We talked to him about that. I drifted away into the disorientated state of not caring a jot about the cab driver, or Walt, or Dave Teller, or Caroline, or anyone on earth. We went up to my room in the Biltmore and I dragged through the host motions of ringing down for a bottle of Scotch and ice and seeing to heat, light and ashtrays. Walt loosened his tie and took a first appreciative swallow.

‘You look pooped,’ he said.

‘Natural state.’

‘I guess it’s midnight already, to you.’

‘I guess.’

There was a considerable drinking pause. Then he said, shifting his sturdy body in the white leather chair, ‘Well, do you want to know about this horse, or don’t you?’

‘Sure.’ The boredom in my answer came over shockingly strong, even to me. He looked faintly startled and then speculative, but when he spoke it was strictly business.

‘They were taking him in a horse van from Kennedy Airport to Lexington, Kentucky. He’d spent the compulsory twenty-four hours immigration quarantine in the airport stable, along with six other horses which came over on the same flight. All normal at that time. They loaded Chrysalis and four others into the van, and drove westwards from New York on the Pennsylvania turnpike.’

‘Time?’ I asked.

‘Left Kennedy 4 PM Monday. Last Monday, that is. A week today. Estimated Lexington midday Tuesday. Seven hundred miles.’

‘Stops?’

‘Yeah,’ Walt said. ‘Stops. That’s where the trouble started.’ He swirled the clinking ice round in his glass. ‘They took their first meal stop at a diner near Allentown, about eighty-five miles from New York. There were four men in the van, two drivers and two grooms. Drivers in the cab, grooms in back with the cargo. At the first stop they took turns to eat, drivers first, grooms after. The drivers chivvied the grooms, and gave them too short a time to eat a good meal. There was an unfriendly argument.’

‘They all say so?’

‘Yeah. I’ve talked to all four, one at a time. They’re all trying their hardest to pin the blame on the others. They left the diner and went about two hundred miles to their night stop at Bedford. That was no better. Far from cooling off, they had begun to scuffle.
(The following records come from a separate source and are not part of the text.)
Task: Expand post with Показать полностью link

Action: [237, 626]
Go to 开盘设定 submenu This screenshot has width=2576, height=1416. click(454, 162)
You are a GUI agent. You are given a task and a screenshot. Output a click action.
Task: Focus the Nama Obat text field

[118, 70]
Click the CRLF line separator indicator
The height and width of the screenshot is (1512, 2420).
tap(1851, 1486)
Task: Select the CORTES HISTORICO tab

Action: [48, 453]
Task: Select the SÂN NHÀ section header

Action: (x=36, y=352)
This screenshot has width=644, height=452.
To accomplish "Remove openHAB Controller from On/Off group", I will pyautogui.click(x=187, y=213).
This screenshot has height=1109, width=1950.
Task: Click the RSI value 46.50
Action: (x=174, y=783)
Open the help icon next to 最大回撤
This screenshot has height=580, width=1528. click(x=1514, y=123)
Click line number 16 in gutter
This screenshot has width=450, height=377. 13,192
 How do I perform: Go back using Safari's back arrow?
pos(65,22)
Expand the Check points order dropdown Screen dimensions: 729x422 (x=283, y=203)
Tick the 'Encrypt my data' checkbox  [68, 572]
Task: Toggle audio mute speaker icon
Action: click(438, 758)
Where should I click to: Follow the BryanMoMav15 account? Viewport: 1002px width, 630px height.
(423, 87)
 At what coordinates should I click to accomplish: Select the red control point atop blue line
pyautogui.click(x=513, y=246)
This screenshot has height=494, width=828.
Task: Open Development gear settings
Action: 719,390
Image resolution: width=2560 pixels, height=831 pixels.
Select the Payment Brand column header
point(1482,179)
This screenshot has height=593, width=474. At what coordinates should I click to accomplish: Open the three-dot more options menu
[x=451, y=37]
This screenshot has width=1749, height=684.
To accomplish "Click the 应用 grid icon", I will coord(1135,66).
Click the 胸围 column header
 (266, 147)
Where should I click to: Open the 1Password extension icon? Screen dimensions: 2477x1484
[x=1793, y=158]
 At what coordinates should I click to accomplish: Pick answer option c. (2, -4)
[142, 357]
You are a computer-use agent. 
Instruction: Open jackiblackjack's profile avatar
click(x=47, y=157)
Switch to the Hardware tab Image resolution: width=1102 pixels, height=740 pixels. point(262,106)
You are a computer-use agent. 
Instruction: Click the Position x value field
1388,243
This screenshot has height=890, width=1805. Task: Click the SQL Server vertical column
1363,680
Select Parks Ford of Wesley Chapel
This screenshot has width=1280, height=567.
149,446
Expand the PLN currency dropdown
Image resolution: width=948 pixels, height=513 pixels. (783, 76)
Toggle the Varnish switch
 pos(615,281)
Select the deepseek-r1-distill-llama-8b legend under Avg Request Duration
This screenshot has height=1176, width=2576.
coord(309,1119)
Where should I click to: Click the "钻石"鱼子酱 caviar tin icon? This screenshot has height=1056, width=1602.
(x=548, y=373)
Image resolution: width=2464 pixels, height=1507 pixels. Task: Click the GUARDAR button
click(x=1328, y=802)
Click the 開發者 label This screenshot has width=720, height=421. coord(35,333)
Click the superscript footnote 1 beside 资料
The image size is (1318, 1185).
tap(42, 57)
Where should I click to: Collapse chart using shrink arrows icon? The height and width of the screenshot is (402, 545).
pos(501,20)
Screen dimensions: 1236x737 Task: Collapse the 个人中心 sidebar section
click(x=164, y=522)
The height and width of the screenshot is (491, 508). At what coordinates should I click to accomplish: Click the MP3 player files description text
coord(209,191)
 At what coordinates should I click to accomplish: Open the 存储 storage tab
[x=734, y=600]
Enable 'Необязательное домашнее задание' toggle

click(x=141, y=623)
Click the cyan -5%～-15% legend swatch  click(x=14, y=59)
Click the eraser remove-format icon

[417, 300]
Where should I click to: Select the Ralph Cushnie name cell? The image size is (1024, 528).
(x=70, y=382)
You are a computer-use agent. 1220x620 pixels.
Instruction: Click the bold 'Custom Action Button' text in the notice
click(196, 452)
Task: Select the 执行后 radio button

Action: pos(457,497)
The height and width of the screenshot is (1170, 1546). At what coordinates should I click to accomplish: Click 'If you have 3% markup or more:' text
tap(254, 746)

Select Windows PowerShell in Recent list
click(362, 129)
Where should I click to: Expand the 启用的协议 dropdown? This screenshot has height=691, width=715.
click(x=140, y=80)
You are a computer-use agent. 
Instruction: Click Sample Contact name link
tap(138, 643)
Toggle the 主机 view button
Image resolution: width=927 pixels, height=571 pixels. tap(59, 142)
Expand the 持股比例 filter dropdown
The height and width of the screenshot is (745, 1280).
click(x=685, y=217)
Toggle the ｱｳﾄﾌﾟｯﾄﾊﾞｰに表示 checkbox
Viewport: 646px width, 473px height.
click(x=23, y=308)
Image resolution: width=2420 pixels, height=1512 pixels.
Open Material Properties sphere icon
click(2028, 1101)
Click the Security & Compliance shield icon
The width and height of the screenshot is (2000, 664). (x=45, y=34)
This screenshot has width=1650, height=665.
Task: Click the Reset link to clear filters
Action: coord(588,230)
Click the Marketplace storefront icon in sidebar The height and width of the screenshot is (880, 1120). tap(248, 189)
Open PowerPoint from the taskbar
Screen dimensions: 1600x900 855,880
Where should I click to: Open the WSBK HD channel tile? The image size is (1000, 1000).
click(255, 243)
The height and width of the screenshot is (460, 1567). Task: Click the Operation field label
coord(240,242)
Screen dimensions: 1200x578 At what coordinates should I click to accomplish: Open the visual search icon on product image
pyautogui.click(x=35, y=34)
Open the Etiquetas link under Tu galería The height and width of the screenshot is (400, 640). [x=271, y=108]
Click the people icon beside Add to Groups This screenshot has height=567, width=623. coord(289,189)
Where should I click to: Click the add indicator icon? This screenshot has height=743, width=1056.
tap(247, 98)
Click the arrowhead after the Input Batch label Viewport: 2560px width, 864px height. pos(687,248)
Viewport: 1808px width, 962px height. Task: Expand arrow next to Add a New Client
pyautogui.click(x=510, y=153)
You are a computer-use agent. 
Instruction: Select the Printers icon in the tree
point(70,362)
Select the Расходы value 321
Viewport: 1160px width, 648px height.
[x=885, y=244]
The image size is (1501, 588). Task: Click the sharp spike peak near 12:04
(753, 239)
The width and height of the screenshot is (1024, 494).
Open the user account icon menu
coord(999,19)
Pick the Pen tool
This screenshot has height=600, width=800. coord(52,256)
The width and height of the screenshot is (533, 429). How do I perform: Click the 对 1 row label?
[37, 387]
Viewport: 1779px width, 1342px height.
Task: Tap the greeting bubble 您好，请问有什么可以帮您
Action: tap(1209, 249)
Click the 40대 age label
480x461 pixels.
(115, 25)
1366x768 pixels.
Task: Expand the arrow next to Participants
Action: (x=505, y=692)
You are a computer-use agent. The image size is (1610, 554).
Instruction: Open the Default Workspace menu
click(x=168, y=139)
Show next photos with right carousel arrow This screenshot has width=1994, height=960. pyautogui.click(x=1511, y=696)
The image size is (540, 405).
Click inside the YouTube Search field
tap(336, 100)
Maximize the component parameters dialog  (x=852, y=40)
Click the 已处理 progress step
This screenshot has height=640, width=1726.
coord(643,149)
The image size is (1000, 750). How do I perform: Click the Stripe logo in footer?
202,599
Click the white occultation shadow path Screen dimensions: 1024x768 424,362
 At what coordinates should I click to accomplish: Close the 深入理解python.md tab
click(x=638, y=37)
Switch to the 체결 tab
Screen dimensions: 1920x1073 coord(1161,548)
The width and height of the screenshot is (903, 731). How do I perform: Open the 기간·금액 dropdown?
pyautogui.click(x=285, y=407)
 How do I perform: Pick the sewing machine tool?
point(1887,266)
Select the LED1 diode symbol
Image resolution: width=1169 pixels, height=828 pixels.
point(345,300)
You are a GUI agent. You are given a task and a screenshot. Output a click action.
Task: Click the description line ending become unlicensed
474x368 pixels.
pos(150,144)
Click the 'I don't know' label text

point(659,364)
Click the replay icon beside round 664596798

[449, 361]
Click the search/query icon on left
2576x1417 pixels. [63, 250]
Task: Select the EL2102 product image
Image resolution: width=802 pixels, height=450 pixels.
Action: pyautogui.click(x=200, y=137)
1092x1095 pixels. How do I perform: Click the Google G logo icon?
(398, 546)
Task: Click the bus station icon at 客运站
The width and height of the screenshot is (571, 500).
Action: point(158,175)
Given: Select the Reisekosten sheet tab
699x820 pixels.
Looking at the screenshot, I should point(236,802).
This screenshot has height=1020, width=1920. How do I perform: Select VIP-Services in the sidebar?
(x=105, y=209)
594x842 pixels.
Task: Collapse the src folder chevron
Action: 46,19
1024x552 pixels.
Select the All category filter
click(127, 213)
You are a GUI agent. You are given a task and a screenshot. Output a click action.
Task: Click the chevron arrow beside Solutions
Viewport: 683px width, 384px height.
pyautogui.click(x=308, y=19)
‘They turned off the turnpike on to the interstate highway — seventy — south of Pittsburg, and left that again at Zanesville, taking the south-west fork to Cincinatti. About fifty miles farther on they turned due south to cross the Ohio River into Kentucky, and go on through Paris and down the Paris Pike to Lexington.’

‘I’ll need to see it on a map,’ I said.

He nodded. ‘From Zanesville to Paris they took secondary routes, though all paved roads, of course. Right? Now it was in Ohio that the van was hi-jacked, and it was over the state border in Kentucky when it was found, which has caused a couple of arguments here and there.’

‘Hi-jacked! That’s the first I’ve heard of that.’

‘It was hi-jacked by mistake for a truckful of liquor which was about twenty miles behind it along the road. The vans looked alike, same colour, same size, and neither of them had any large identifying signs.’

‘How did it happen?’

‘By that time, Tuesday morning, the drivers and grooms were all eating at the same time, though at each end of the lunch counter. They left the horses unguarded for a full quarter hour, and during that time someone simply drove off with the whole works.’